Right after the services I said to Sheriff Charleston, “I’ve interviewed six of the ten men who went hunting. Nothing there. Not a glimmer. Four to go, and I’ll do it, but I won’t get anything.”
Seated behind his desk, he listened with what seemed impatience, as if obliged to hear me out. Then he said with uncommon brusqueness, “We’re just festering. Chasing our tails. Marching up the hill and down again. Running fast in the same spot.”
“Yes, sir,” I answered, trying to lighten his mood. “I get the idea through the mixed metaphors.”
He didn’t smile. He said, “Any damn thing is better than fester. Let’s have a drink or a beer and let the world wag.”
“If you say so. Where?”
“The Chicken Shack. That suits the mood, and a friendly visit won’t hurt us.”
We climbed into his Special. On arrival, with the engine turned off, we could hear the juke box inside the place. When we entered, the sound stunned us. For a minute we stood by the door, letting our ears deaden while we looked around.
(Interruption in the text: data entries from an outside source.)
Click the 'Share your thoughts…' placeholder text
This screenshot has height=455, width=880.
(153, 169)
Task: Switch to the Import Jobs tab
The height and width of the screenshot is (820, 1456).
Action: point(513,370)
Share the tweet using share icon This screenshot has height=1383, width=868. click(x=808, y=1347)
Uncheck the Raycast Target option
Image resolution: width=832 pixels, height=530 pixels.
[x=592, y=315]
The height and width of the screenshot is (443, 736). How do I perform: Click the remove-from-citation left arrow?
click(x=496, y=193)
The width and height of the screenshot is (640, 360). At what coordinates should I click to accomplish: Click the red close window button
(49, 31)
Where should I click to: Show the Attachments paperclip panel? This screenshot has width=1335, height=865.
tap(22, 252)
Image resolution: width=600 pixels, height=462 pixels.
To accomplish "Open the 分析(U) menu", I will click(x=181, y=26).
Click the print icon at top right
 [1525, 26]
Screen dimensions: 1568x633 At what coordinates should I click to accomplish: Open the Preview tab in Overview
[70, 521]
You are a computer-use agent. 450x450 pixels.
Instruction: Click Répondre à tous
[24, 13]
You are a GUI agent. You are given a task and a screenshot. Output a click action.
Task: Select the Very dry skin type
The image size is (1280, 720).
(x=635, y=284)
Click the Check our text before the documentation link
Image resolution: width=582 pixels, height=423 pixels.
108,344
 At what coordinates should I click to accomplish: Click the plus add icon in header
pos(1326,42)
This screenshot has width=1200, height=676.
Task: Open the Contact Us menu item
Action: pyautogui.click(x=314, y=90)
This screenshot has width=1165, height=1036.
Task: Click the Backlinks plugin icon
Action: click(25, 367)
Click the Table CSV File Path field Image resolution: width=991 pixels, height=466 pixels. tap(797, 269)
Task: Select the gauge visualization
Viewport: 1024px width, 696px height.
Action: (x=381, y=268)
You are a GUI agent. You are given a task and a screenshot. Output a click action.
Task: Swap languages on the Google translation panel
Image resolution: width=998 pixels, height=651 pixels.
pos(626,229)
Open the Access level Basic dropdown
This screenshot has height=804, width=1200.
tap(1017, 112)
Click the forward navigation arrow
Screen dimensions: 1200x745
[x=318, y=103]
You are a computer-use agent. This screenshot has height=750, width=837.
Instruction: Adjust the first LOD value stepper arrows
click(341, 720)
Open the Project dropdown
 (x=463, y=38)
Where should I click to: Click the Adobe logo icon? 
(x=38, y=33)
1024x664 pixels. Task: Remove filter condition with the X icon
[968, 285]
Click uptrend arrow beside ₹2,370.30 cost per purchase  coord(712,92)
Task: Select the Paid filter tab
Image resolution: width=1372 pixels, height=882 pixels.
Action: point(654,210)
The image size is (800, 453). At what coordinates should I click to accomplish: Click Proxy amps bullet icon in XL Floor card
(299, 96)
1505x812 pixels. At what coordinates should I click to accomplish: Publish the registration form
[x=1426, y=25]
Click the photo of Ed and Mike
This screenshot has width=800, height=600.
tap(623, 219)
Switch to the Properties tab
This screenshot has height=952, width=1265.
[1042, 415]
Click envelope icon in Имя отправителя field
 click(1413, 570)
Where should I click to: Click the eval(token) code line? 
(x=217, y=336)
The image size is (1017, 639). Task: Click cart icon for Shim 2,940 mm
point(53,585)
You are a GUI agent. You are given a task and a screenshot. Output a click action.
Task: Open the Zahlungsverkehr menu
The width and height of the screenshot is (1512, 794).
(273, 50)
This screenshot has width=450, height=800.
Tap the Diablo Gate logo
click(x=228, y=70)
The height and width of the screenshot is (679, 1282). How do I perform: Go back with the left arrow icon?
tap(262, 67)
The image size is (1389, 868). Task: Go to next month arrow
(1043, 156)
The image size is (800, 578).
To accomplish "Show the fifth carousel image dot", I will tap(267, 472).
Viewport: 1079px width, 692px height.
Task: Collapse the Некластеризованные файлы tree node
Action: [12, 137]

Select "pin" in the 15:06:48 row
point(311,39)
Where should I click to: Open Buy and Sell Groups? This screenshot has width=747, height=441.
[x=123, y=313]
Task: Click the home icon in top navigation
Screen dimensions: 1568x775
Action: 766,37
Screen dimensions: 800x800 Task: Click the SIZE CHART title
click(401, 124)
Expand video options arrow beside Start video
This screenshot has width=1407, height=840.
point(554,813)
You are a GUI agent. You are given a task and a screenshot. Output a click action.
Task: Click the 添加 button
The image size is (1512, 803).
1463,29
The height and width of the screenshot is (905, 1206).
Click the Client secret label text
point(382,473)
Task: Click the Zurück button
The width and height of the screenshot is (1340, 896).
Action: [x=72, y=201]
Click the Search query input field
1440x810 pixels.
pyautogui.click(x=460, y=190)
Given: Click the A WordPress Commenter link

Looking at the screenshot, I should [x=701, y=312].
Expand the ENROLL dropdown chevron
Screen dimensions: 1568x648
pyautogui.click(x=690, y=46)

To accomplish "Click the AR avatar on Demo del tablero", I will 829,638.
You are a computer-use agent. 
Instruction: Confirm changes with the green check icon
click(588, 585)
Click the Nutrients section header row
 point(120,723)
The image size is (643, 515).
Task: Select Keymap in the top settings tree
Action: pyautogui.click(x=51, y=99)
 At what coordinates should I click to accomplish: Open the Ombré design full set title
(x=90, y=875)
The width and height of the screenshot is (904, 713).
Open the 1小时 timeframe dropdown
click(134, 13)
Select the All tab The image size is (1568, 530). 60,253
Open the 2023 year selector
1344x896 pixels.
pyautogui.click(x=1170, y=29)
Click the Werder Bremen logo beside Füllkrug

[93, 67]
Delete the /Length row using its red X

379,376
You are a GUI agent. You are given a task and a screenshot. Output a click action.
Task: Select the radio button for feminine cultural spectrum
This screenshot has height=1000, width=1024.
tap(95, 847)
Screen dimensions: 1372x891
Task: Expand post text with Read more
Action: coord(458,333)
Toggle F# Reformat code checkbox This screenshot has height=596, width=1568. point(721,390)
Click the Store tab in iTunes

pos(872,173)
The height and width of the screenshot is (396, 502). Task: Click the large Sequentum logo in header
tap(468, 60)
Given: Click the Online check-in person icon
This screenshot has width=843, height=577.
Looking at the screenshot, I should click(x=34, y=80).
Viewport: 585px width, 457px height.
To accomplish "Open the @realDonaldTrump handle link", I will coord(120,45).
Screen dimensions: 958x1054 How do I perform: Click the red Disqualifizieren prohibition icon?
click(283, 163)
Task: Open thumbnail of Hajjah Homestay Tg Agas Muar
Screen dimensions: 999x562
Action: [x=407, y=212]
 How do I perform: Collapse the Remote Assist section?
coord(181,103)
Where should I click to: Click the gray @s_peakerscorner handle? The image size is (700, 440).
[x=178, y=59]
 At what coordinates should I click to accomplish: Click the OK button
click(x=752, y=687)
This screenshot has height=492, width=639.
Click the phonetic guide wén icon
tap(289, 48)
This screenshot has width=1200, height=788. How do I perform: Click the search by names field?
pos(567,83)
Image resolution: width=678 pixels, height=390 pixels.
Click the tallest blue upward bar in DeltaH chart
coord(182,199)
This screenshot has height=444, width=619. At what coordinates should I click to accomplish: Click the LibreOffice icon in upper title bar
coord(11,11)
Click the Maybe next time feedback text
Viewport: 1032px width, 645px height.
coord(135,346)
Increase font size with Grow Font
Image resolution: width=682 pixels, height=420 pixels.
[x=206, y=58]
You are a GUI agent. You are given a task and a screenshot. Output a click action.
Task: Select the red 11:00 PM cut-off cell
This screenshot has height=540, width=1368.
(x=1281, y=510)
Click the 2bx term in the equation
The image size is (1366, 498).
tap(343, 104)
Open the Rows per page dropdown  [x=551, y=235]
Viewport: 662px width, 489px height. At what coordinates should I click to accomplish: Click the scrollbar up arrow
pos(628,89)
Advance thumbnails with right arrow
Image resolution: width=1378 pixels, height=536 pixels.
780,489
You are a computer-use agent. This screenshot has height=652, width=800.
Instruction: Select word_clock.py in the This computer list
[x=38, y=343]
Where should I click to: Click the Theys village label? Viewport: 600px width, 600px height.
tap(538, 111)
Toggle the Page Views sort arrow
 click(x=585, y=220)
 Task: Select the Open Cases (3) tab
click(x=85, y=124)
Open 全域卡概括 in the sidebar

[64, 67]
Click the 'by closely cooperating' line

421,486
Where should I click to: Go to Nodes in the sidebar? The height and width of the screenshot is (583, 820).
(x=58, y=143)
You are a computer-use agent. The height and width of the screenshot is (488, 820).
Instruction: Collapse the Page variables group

A half-dozen customers, not known to me by name, were working on drinks at bar or table. Ves Eaton was behind the counter. I shouted for a whiskey and a beer. Eaton seemed friendly enough. The customers appeared curious, not hostile. I took the drinks to a table, and Charleston and I endured the racket.
Presently the music came to an end, and humans could communicate without lip-reading. His glass of whiskey half-raised, Charleston shook his head slowly and said, “Who said the world ends with a whimper? It ends with a blast, jungle drums beating, jungle voices crying out bloody murder.”
“Yes, sir,” I answered. “If this place wasn’t walled in, the courthouse could dance to hard rock.”